In calculus there exists a 'derivative', which simply just measures the difference between two points on a curve. For well behaved mathematical functions there are infinitely many points and so there exists a derivative at every point. Where there are infinitely many points in a curve that curve is called 'continuous'. Continuous curves are very nice to deal with since each point on it exists almost exactly where its neighbors are. However, if the curve does not have infinitely many points on it, but instead has a finite number of points on it, that curve is called 'discrete' instead of continuous. Taking the derivative of discrete curves is much trickier business since there are none of the mathematical conveniences that a continuous offers. In the real world everything we measure is a discrete curve, including Price (since we measure it a finite number of times, aka each candlestick)!
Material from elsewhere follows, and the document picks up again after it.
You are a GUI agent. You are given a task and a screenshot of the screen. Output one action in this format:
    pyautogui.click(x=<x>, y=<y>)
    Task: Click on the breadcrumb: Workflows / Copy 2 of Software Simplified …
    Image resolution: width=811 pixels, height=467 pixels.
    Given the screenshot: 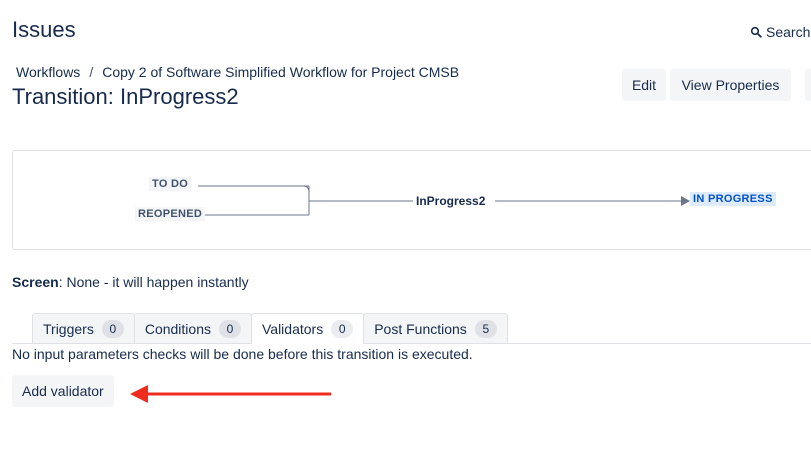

The branch of Discrete Mathematics has found an approach to measure the derivative along a discrete curve, that approach is aptly called "Finite Difference". To get a more accurate approximation of a discrete derivative, the finite difference approach uses weighted combinations of neighboring points. The most common type of finite difference is a 'central' difference, this uses a combination of points before and after the point of interest to approximate the discrete derivative. This is great for historical analysis but is not of much use for trading algorithms since it technically means using future prices to calculate the derivative of the current point. Instead we can use a less common variant called a 'Backwards Difference' that only uses a combination of points before the current one to help approximate the current derivative.

In this script you can choose the "Order" of your derivative and the "Accuracy" of its approximation. This script is for educational purposes for folks building trading algorithms. Many trading algorithms often have an element of seeing how much Price has changed from the previous candle to the current candle. This approach is the lowest accuracy derivative possible, and using the backwards finite differences, made available for the first time on TradingView (!!), algorithms that use derivatives can now have higher orders of accuracy!

Happy Trading/Developing!